#### EXERCISE:
From the line with "[Zoom in/out] (10, 2569)" to the line with "USD (30, 183)", retype every line exactly, including those two, and leave out the rest of the data below.

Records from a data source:

§ §

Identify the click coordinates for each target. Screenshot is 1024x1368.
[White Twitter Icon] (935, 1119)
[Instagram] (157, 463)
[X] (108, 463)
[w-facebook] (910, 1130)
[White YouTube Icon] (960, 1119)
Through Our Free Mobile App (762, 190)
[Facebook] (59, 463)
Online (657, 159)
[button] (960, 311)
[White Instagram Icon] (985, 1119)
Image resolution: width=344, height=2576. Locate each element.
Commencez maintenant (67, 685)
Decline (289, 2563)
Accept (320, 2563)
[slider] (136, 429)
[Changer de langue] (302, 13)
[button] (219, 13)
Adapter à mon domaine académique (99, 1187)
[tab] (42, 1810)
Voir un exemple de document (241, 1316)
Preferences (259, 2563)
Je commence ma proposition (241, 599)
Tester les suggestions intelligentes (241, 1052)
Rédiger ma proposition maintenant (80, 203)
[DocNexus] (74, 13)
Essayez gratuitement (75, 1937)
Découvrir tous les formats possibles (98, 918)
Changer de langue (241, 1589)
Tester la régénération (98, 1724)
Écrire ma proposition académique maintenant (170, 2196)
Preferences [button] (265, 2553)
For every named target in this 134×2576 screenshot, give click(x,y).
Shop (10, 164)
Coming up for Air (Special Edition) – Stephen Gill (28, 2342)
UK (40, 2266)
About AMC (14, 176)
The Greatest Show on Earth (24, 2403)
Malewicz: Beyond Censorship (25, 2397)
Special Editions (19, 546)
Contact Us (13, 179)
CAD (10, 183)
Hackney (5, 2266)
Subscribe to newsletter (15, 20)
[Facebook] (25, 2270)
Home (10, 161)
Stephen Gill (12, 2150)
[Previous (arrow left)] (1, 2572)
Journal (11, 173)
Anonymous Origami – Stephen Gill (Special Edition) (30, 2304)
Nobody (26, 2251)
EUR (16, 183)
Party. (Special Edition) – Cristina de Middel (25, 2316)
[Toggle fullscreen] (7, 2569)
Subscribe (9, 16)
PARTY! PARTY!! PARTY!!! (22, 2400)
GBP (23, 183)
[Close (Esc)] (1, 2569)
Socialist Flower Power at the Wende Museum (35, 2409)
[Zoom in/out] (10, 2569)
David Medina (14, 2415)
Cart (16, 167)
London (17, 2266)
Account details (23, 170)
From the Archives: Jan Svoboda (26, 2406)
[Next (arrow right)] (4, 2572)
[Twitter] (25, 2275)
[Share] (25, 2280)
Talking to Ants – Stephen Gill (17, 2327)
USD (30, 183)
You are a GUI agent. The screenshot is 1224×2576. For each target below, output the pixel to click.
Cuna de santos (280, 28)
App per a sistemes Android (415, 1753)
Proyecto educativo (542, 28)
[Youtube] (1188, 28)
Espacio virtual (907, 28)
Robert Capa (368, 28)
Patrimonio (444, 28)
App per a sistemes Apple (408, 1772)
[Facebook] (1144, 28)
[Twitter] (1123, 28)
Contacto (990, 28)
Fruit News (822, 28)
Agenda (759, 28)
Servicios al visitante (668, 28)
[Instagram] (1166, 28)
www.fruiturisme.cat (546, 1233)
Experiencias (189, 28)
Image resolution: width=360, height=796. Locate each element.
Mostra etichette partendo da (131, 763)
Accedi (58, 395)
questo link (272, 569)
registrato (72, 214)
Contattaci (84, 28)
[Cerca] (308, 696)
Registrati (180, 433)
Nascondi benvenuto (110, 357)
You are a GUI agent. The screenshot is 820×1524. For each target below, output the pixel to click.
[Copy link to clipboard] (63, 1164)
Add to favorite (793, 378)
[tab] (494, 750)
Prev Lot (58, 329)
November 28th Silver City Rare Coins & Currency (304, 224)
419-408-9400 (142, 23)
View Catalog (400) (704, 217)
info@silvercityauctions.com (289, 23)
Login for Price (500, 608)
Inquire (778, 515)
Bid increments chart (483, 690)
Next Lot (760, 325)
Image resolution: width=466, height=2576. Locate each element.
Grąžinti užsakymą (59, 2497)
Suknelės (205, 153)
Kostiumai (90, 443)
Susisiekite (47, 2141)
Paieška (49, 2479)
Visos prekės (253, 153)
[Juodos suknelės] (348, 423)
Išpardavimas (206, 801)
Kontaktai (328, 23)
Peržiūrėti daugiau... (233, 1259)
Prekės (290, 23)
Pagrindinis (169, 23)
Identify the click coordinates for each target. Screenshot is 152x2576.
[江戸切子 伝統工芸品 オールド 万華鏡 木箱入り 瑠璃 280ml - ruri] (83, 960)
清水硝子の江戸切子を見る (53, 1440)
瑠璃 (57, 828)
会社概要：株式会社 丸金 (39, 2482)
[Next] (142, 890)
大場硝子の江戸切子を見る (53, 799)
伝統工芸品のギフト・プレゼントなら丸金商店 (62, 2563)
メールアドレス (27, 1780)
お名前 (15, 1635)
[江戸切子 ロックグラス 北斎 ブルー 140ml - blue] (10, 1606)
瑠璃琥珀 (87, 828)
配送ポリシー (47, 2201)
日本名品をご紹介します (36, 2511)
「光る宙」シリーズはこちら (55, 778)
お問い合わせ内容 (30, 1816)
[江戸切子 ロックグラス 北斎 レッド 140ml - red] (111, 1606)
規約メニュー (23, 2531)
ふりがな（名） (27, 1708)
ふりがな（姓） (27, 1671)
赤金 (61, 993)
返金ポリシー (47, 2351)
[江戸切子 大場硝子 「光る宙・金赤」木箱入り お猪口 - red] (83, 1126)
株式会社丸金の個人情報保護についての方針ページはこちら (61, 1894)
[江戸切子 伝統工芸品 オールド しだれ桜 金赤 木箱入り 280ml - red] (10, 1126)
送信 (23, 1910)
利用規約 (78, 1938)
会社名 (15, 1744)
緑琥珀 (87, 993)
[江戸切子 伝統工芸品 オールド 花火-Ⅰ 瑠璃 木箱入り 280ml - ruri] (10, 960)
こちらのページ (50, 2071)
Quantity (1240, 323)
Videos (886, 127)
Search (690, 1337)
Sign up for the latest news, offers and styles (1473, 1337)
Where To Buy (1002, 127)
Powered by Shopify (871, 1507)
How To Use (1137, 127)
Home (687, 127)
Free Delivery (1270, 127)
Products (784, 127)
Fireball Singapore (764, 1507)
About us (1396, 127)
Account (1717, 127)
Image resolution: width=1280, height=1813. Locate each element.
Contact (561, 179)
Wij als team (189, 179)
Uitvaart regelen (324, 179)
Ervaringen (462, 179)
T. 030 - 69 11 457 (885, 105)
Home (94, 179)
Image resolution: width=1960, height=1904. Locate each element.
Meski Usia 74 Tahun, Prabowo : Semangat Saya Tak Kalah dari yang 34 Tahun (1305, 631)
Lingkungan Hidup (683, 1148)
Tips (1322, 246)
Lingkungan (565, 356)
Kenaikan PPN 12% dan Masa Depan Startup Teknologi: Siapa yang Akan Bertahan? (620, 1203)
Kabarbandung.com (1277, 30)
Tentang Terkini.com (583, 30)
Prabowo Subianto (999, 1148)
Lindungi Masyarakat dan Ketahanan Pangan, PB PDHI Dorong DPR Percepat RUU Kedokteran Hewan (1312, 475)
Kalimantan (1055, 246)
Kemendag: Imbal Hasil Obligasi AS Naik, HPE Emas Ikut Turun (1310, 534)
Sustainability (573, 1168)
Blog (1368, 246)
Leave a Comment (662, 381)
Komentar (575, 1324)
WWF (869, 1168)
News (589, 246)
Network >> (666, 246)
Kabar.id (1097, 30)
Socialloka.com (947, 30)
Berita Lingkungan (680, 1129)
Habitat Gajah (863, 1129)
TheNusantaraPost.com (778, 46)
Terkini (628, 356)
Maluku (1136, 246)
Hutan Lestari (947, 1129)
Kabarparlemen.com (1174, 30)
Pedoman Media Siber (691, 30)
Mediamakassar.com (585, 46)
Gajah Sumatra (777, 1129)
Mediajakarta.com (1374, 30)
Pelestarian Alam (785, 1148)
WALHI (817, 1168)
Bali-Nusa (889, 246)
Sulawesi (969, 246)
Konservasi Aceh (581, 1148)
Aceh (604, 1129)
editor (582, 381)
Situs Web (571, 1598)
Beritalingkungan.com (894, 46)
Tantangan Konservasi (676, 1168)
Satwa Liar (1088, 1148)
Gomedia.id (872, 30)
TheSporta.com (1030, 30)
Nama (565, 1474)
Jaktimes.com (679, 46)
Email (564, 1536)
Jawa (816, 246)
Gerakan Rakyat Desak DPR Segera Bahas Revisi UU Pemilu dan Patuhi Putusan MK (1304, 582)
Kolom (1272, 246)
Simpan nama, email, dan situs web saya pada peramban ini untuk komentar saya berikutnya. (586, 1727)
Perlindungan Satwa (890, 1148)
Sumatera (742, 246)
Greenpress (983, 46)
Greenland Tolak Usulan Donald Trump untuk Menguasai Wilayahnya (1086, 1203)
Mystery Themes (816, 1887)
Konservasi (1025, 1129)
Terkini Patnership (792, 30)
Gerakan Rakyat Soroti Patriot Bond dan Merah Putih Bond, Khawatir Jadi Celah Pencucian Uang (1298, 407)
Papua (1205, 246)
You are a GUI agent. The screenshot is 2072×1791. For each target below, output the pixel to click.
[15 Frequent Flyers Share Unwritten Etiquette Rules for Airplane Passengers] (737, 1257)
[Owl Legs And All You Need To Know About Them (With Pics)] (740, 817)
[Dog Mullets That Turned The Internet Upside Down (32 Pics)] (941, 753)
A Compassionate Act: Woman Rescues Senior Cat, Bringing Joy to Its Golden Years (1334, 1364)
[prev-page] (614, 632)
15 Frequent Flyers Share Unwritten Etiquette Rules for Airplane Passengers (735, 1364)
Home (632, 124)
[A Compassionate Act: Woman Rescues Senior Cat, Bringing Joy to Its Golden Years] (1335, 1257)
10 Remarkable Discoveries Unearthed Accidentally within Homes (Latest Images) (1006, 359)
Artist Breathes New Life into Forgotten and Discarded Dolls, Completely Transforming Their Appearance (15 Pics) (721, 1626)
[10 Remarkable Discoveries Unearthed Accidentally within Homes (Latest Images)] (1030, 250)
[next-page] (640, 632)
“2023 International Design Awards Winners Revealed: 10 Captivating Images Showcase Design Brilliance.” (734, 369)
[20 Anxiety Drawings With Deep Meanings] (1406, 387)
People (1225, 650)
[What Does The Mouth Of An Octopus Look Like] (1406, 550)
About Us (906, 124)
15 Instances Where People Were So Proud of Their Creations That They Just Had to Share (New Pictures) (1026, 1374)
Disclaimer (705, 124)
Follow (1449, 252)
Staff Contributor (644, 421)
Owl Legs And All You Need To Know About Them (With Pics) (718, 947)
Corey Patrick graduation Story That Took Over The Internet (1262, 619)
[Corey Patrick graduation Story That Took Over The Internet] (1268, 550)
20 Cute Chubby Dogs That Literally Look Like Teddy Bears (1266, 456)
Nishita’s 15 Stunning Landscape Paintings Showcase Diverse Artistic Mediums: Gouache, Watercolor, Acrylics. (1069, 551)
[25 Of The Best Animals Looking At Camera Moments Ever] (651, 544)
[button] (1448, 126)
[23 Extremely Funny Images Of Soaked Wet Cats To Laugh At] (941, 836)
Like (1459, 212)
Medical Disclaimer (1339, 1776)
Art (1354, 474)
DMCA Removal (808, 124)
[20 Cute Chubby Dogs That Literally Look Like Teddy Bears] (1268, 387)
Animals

§ §

#### RESPONSE AREA:
[Zoom in/out] (10, 2569)
David Medina (14, 2415)
Cart (16, 167)
London (17, 2266)
Account details (23, 170)
From the Archives: Jan Svoboda (26, 2406)
[Next (arrow right)] (4, 2572)
[Twitter] (25, 2275)
[Share] (25, 2280)
Talking to Ants – Stephen Gill (17, 2327)
USD (30, 183)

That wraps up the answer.